Até agora, este movimento liderado pelos presidentes de Real Madrid e Juventus atuara sempre, e apenas, como fator de pressão junto da UEFA e a verdade é que as sucessivas alterações ao modelo Champions surgiram, uma vez após outra, como resposta a tais ameaças. Criou-se um figurino que garantia na competição pelo menos duas equipas das ligas mais fortes da Europa, depois passou para a possibilidade da entrada a um terceiro clube (playoff de agosto) das seis melhores Ligas, até chegarmos aos dias de hoje em que as quatro principais ligas (Inglaterra, Espanha, Alemanha e Itália) colocam diretamente na fase de grupos os quatro primeiros classificados, ficando o 5º e o 6º do ranking com a garantia de duas vagas mais uma (playoff). Os prémios monetários também cresceram de forma significativa, ao ponto de os finalistas da prova conseguirem encaixar verbas acima dos 150 milhões de euros.

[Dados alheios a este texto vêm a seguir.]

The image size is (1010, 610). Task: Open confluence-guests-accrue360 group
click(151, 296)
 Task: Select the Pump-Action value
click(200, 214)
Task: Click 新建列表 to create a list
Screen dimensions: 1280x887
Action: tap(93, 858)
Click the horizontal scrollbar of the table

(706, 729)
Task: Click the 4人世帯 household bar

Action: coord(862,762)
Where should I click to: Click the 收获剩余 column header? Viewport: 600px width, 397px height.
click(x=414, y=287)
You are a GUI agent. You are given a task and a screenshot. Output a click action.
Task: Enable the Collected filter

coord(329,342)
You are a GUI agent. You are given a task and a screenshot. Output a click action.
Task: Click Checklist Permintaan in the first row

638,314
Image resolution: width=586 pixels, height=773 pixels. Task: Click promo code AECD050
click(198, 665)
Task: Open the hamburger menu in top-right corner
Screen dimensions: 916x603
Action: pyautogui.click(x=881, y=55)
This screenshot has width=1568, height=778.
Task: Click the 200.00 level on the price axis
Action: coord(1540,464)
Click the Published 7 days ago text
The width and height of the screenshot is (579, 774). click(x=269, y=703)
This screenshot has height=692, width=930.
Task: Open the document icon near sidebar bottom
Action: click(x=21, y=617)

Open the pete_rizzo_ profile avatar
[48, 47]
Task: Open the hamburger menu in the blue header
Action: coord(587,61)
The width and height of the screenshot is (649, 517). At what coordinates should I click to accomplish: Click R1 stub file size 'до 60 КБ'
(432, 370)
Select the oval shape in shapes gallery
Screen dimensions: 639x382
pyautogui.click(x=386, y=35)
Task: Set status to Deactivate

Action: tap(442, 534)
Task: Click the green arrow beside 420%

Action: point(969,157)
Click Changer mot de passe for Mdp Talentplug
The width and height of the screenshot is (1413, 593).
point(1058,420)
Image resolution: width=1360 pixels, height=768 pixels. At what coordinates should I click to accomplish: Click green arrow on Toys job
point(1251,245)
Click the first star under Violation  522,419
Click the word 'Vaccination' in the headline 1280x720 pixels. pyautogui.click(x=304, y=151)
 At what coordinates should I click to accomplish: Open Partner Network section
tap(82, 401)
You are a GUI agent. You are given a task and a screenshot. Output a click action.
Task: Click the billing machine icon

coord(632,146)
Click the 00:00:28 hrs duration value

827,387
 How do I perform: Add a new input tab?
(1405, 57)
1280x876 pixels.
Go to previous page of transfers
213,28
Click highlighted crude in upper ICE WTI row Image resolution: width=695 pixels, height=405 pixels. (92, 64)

Entre o momento em que os clubes de futebol começaram a ser adquiridos por investidores sem qualquer ligação emocional a esses mesmos emblemas ou desporto e o momento atual... era uma questão de tempo. O facto de estarem neste ‘clube privado’ os seis emblemas ingleses mais ricos não é acidental, mas apenas o resultado direto do tipo de investidores que compraram Man. City, Man. United, Chelsea, Tottenham ou Arsenal. Ou, já agora, podemos olhar também aos proprietários de Inter de Milão, AC Milan e Atlético de Madrid, o ‘novo dinheiro’ da China.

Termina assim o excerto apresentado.